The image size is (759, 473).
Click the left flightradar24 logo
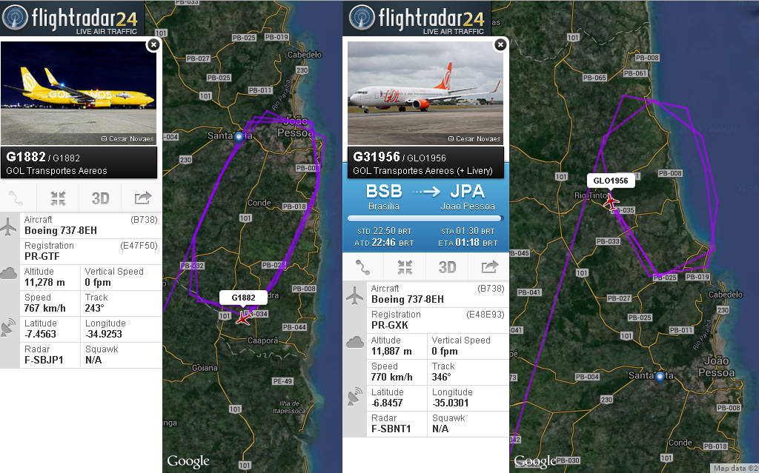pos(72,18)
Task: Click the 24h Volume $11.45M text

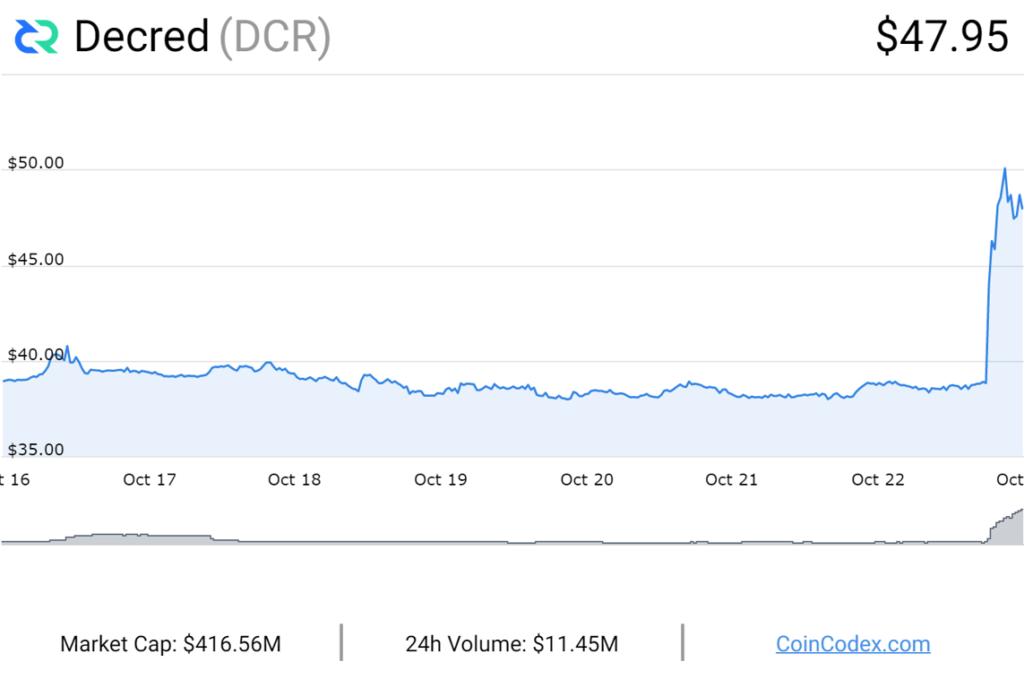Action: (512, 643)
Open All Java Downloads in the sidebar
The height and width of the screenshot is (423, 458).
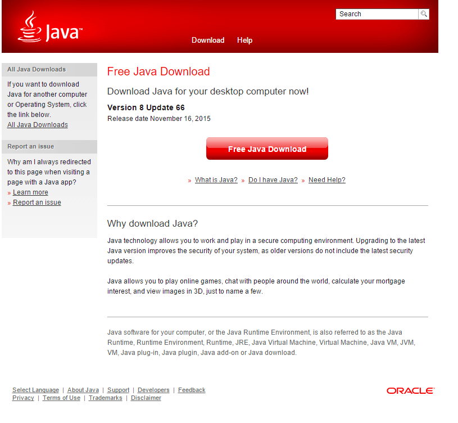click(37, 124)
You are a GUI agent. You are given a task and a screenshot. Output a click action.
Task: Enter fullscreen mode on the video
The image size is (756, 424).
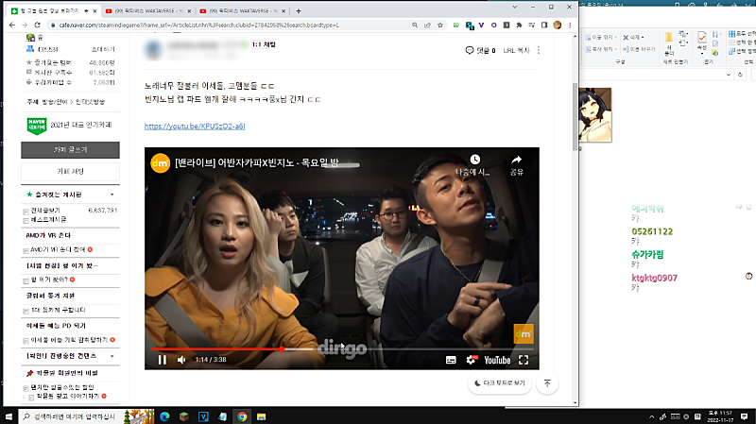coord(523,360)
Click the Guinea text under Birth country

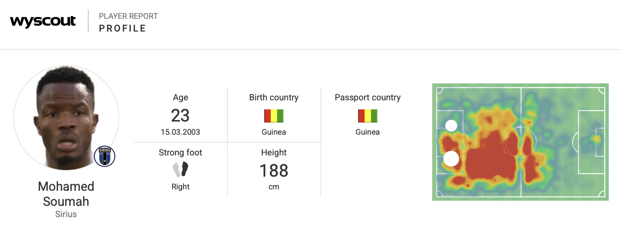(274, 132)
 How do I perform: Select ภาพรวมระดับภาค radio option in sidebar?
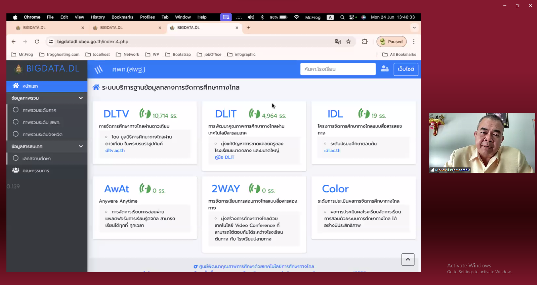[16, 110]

**EXERCISE DETAILS**
Print each entry precisely as written; the pictures stay out.

**RESPONSE BELOW**
The image size is (759, 473).
Click the left flightradar24 logo
pos(72,18)
Task: Click the 24h Volume $11.45M text

Action: (512, 643)
Open All Java Downloads in the sidebar
The height and width of the screenshot is (423, 458).
click(37, 124)
You are a GUI agent. You are given a task and a screenshot. Output a click action.
Task: Enter fullscreen mode on the video
The image size is (756, 424).
coord(523,360)
Click the Guinea text under Birth country

(274, 132)
 How do I perform: Select ภาพรวมระดับภาค radio option in sidebar?
[16, 110]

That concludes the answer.